* **Written request**: Print the lines below word for word, from the line containing "Task: Expand the Desktop tree node" through the last line, with both ends included and the pictures left out.
## Start Information given
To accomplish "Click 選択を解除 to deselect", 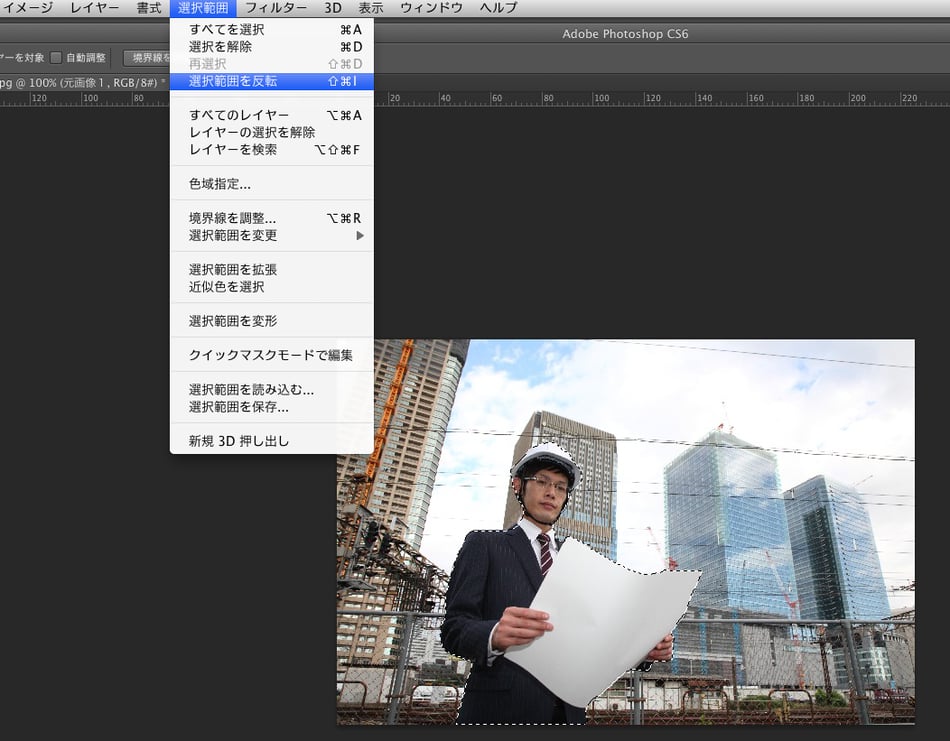I will (x=220, y=47).
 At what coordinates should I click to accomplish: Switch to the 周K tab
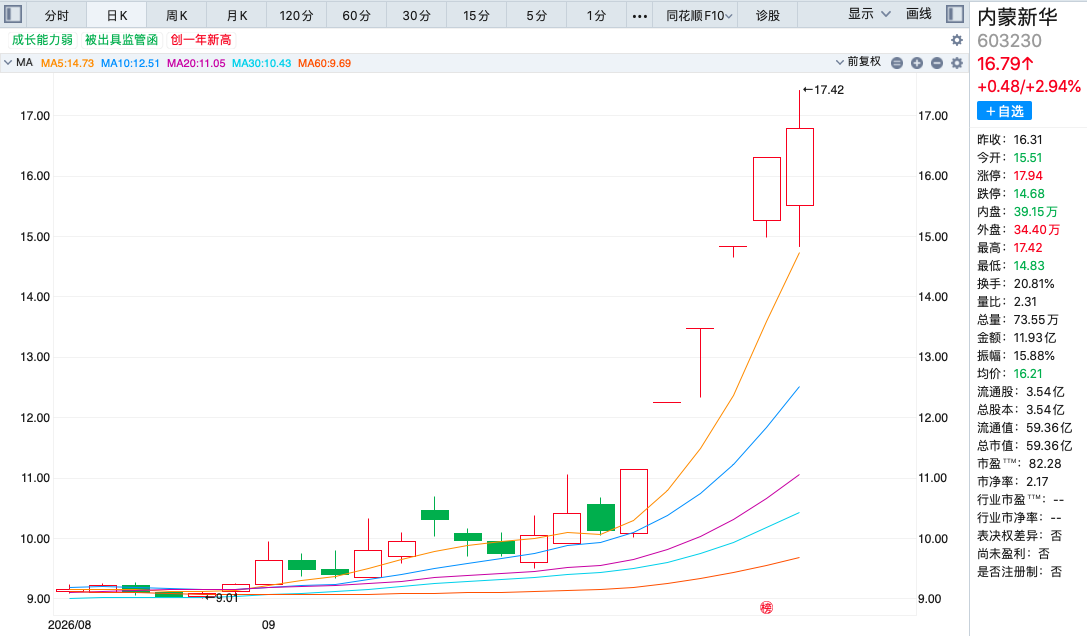[x=177, y=15]
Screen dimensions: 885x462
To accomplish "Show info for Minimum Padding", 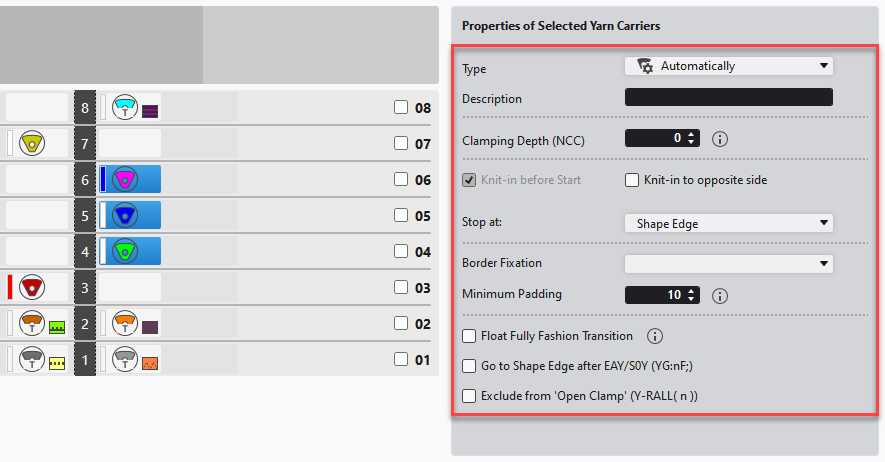I will tap(719, 296).
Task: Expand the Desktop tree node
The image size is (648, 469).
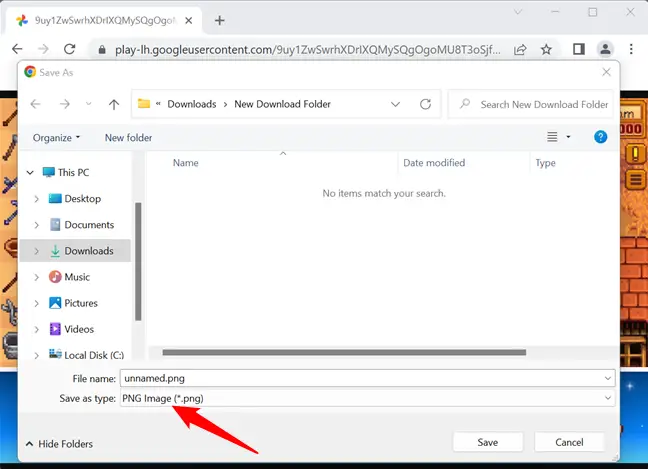Action: pos(36,199)
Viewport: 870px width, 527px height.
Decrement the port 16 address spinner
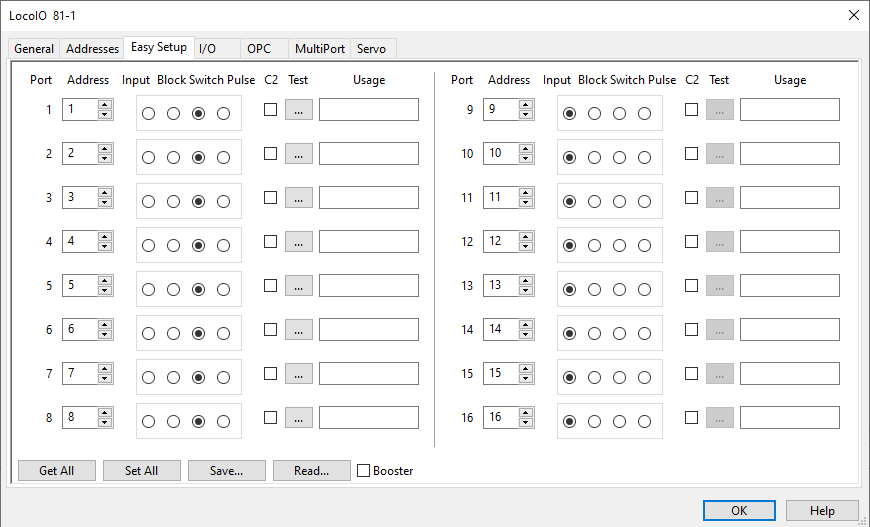point(526,422)
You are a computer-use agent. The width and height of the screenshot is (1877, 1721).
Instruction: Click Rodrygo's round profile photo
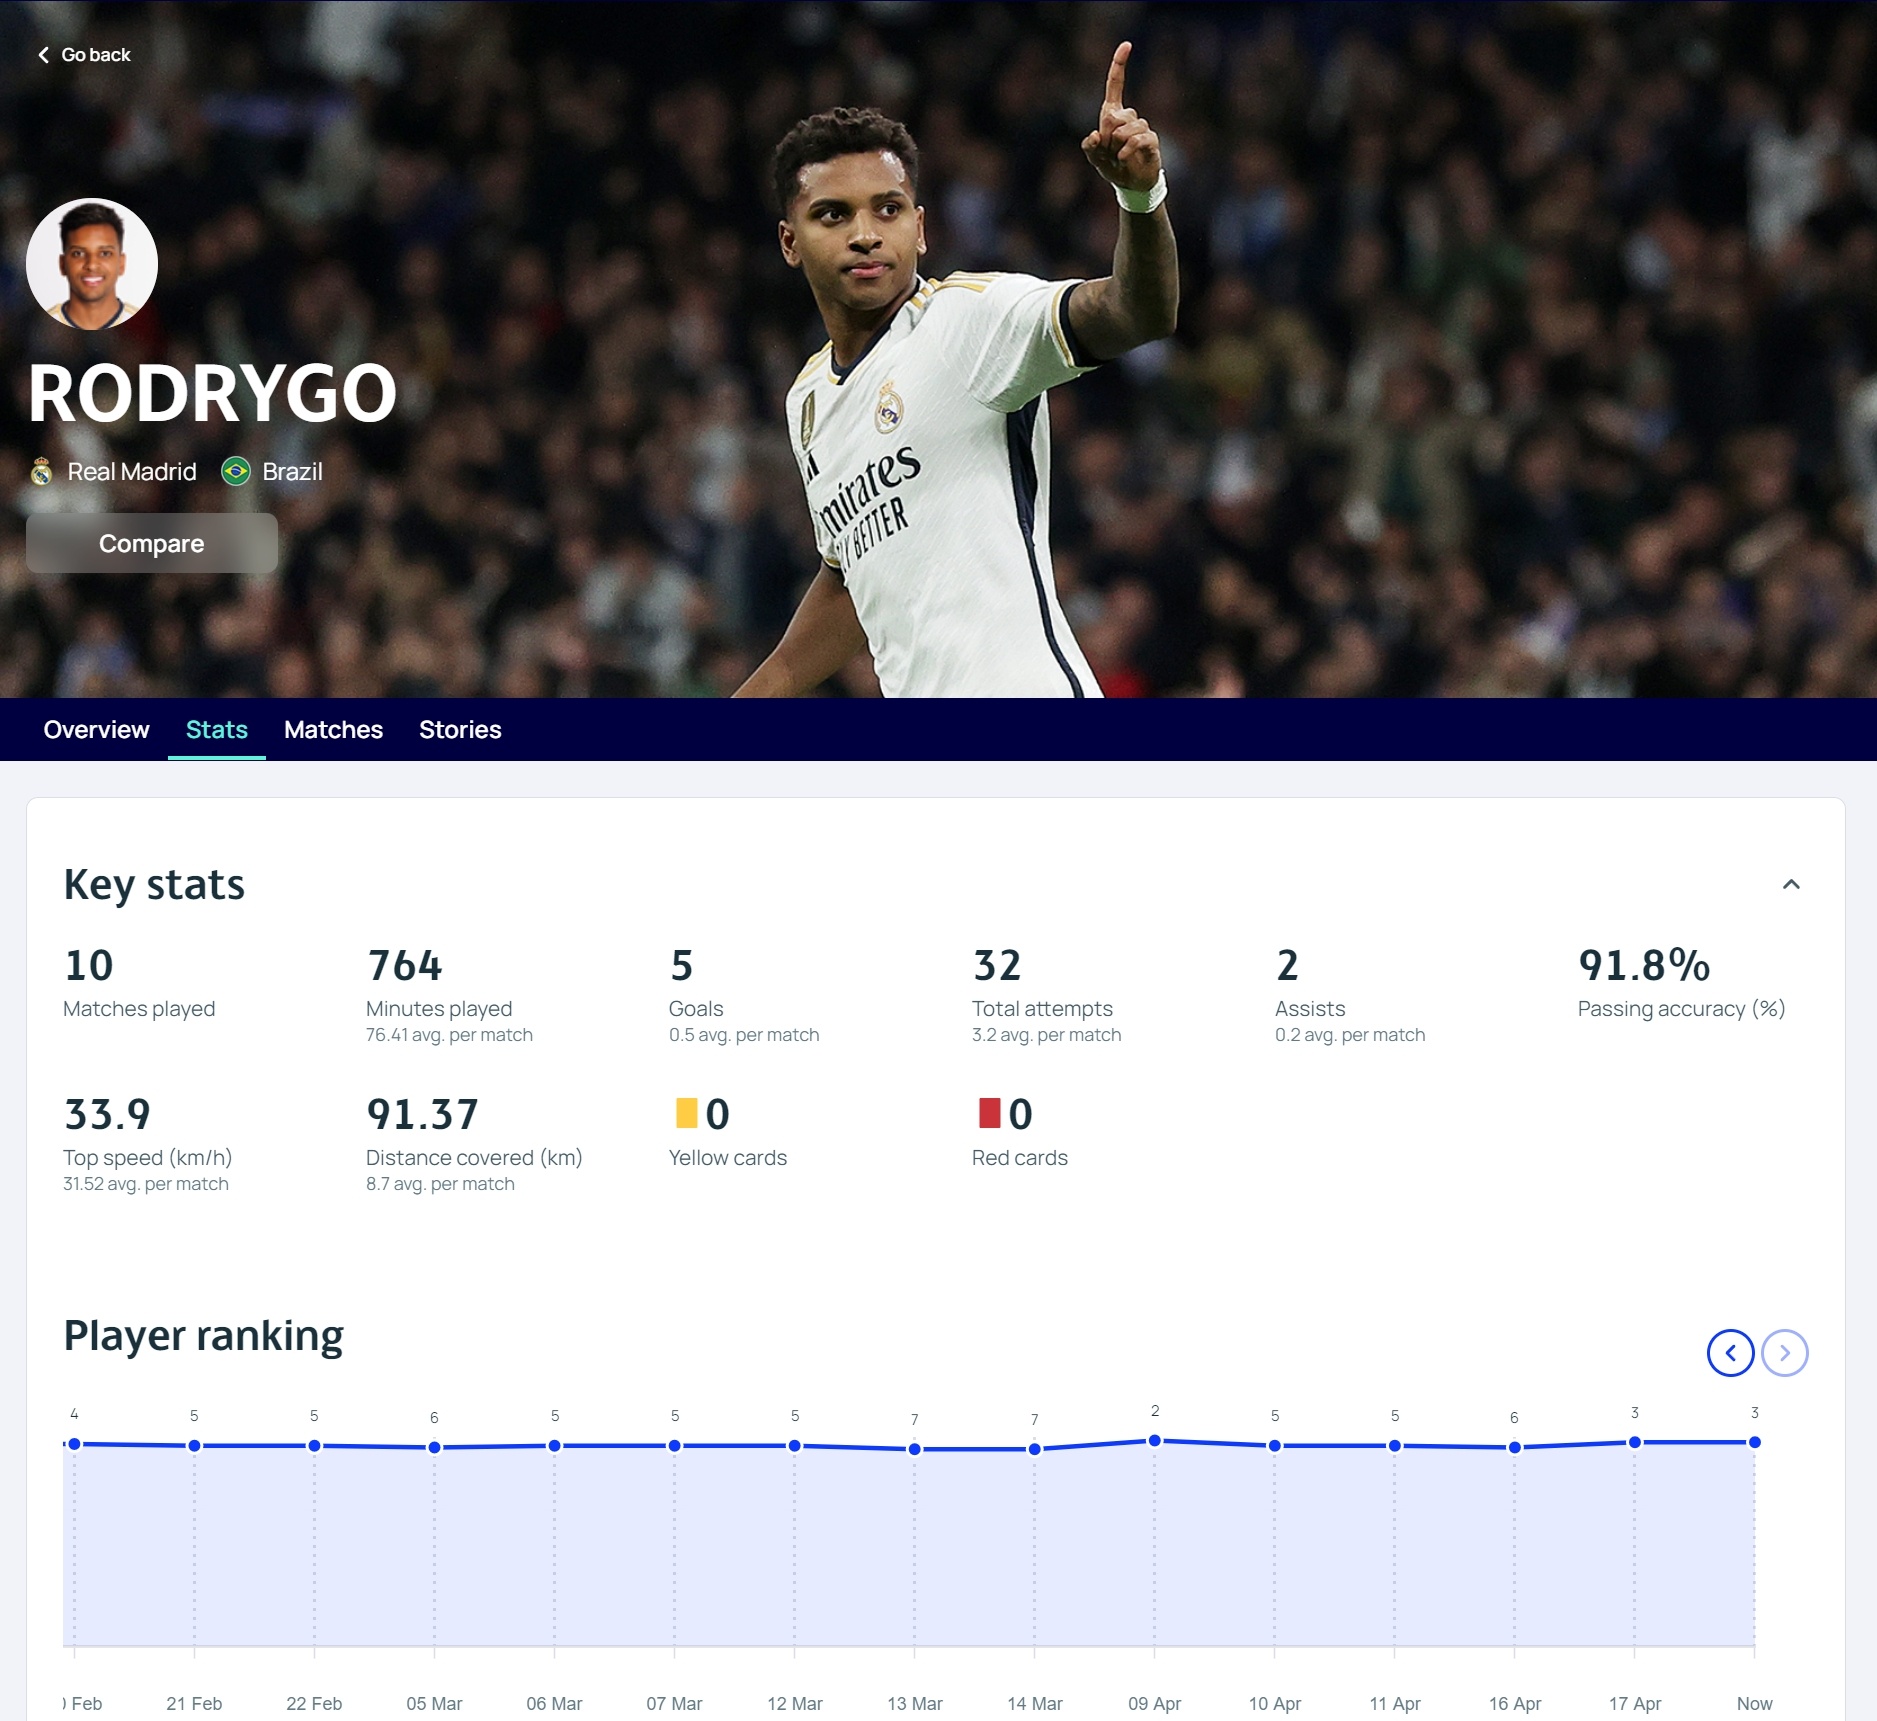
## End Information given
* **Solution to this problem**:
Task: Expand the Desktop tree node
The image size is (648, 469).
Action: pos(36,199)
Viewport: 870px width, 527px height.
Decrement the port 16 address spinner
point(526,422)
You are a computer-use agent. The width and height of the screenshot is (1877, 1721).
Instruction: Click Rodrygo's round profile photo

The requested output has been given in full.